[Pixel coordinate grounding data]
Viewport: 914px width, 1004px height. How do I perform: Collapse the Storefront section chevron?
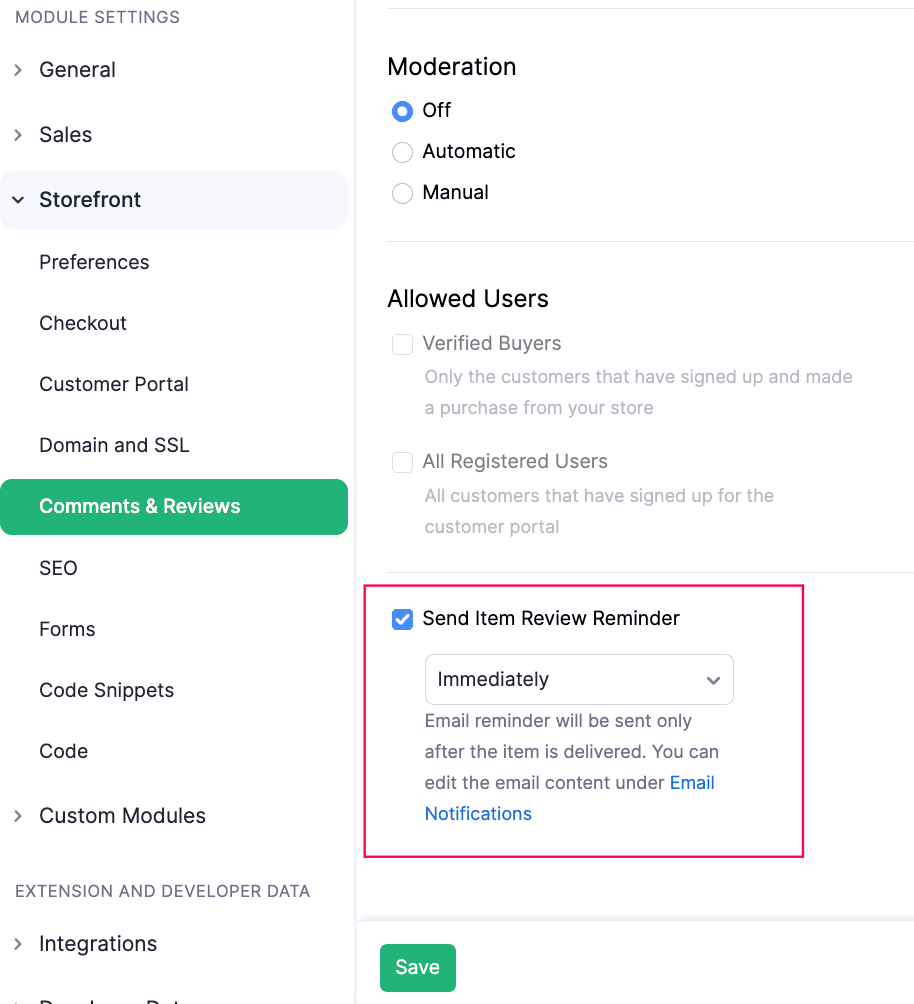click(x=18, y=200)
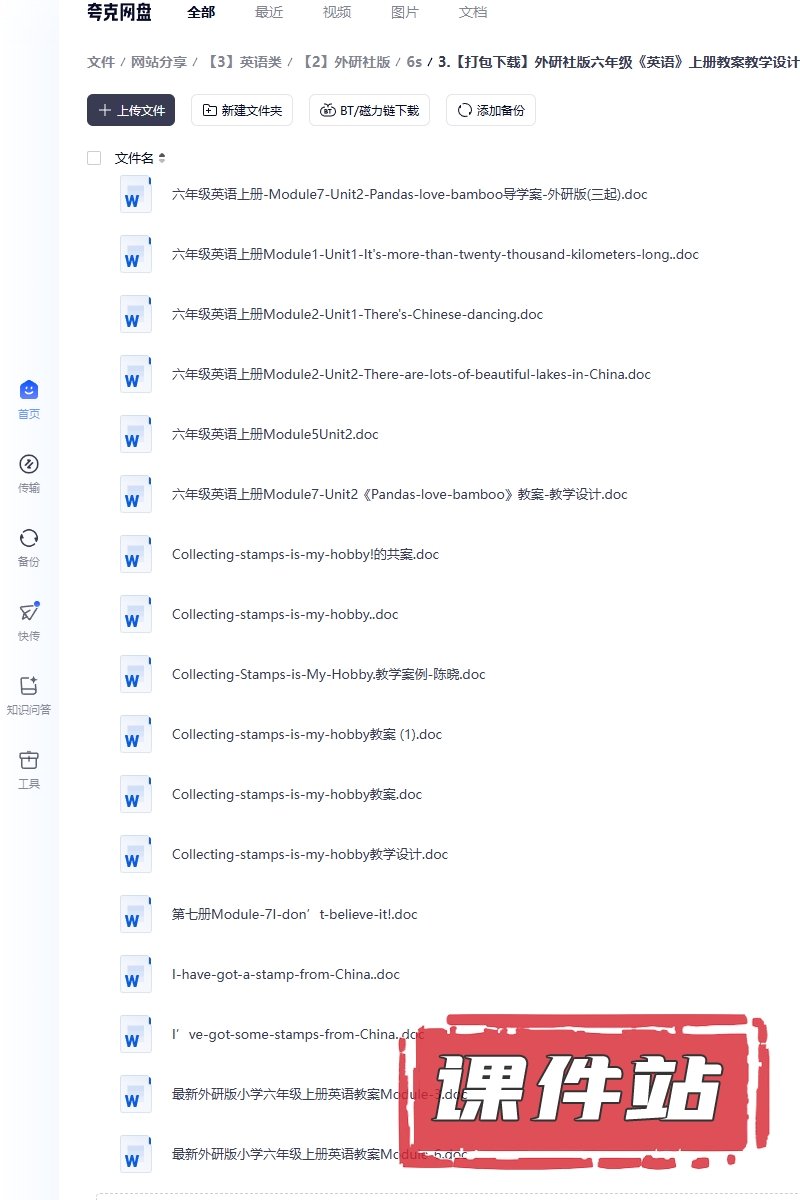Open Collecting-stamps-is-my-hobby教学设计.doc file
Image resolution: width=800 pixels, height=1200 pixels.
pos(310,854)
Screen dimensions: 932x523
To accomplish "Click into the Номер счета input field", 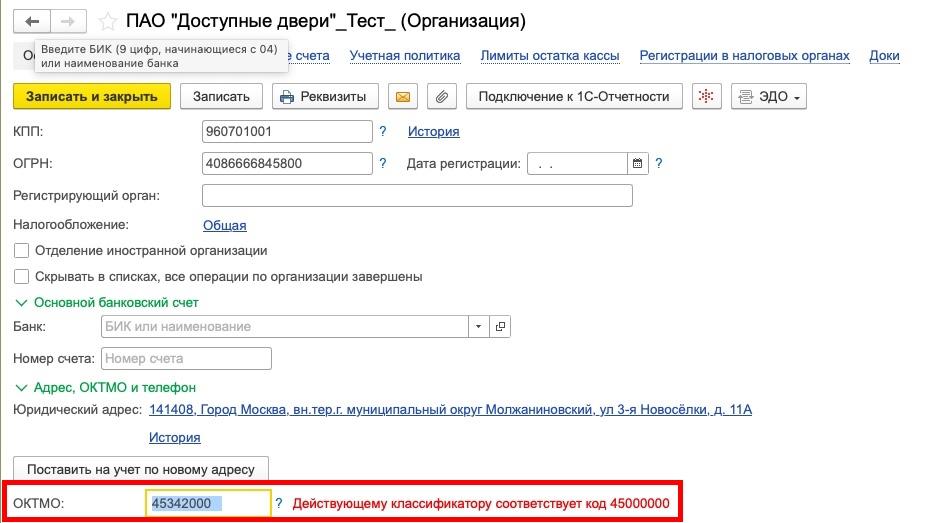I will (186, 358).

Activity: Only the lines from the first line of the data above through the line with "Screen dimensions: 932x523" should appear in the answer, retyped exactly, with every picture left out.

Solution:
Viewport: 914px width, 1004px height. How do I perform: Collapse the Storefront section chevron?
click(x=18, y=200)
Open Collecting-stamps-is-my-hobby教学设计.doc file
Image resolution: width=800 pixels, height=1200 pixels.
pos(310,854)
Screen dimensions: 932x523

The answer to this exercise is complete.